For her part, Cleo broke out laughing, poetically vindicated for Max’s interference.

Even Lance was laughing. For their ages, he was just too good to make any mistakes with.

Still laughing, Cleo sat down in the boat, telling Lance, “I beat you fair and square. Now you have to push me ashore!”

Deciding it was a fair rule, Lance set his staff inside the boat and pushed her back to shore, saying, “If I had caught that staff, I could have defeated you.”

As Cleo climbed out of the boat, she appeared to stumble, knocking an unsuspecting Lance off his feet. His fighting skills might be a bit more advanced than hers, but Cleo was still the undisputed master of the practical joke.

“Like you did the first time?” she intoned with that dervish smile of hers. She then set about mooring the boat to a post at the edge of the pond.

Still Lance would not let her have the last laugh so easily, scissoring his feet and tripping her while her back was turned. She hit the ground laughing as he rolled to his feet.

“Little help?” Cleo giggled, holding out her hand.

And Lance fell for it. Even as he reached down to help her, she pulled him down.

“Gotcha again!” she laughed.

“Okay, okay…” Lance muttered as he got up, “you win.”

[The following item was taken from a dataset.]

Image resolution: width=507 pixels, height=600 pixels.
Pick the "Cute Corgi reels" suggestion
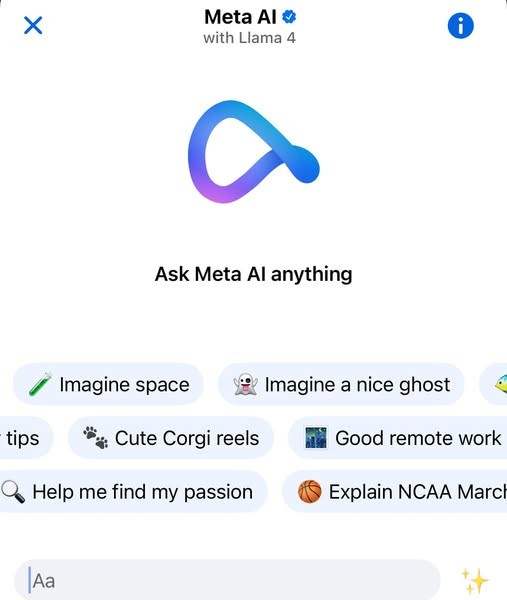[171, 438]
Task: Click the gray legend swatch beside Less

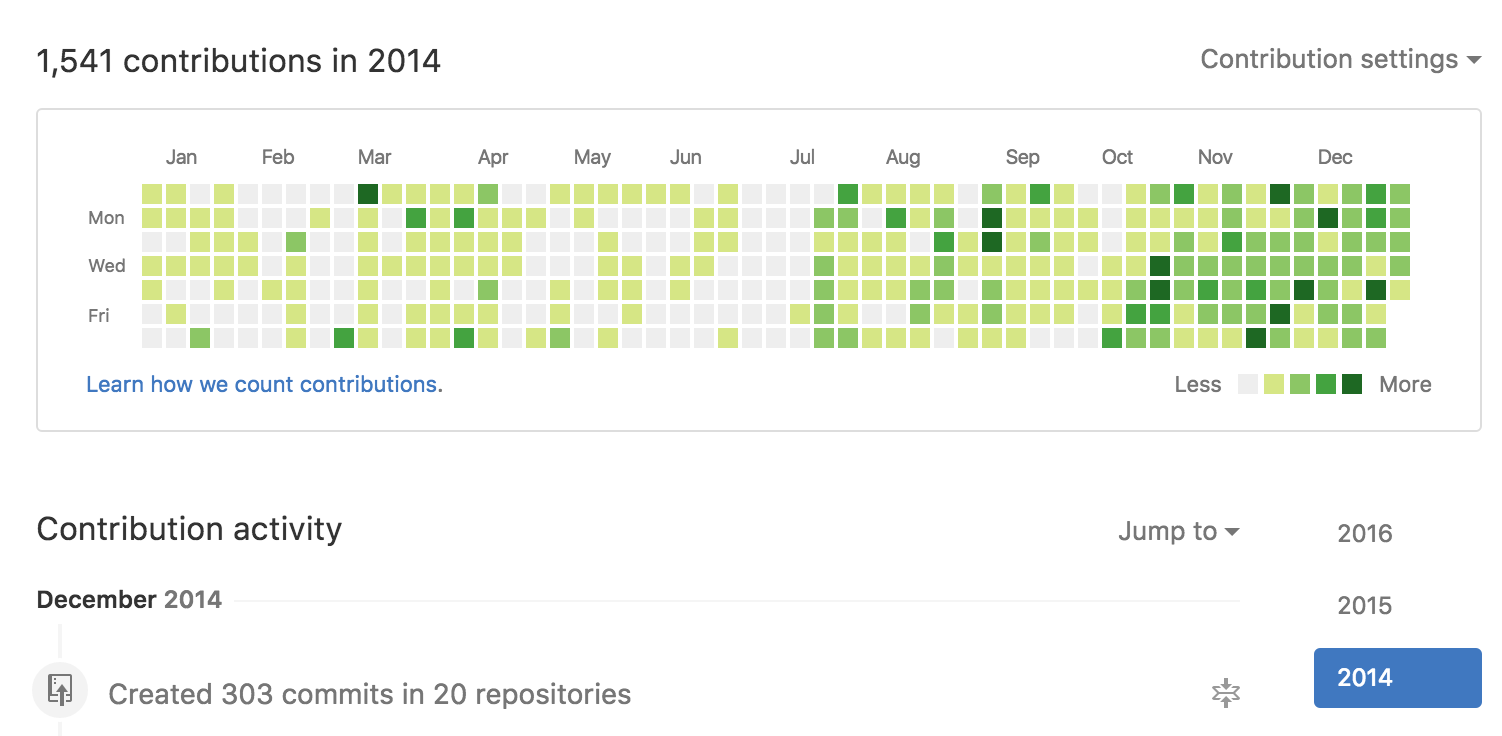Action: click(1247, 385)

“You should have seen the look on your face!” was Cleo’s response. That was what really did it for her. Then, in a voice that was just a little too over the top to be taken seriously, “Besides, you should never turn your back on the enemy! Ha! Ha! Ha!”

“With friends like you…” and Lance smiled as he said it, “who needs enemies?”

That day all four of them seemed to be on a roll, it was just one laugh after another.

“You know,” said Carlton, “that really isn’t in good sport.”

“Shut up, Carlton,” the others said, almost in unison.

“Well, it wasn’t,” he muttered.

They then turned and started down one of the island’s many paths.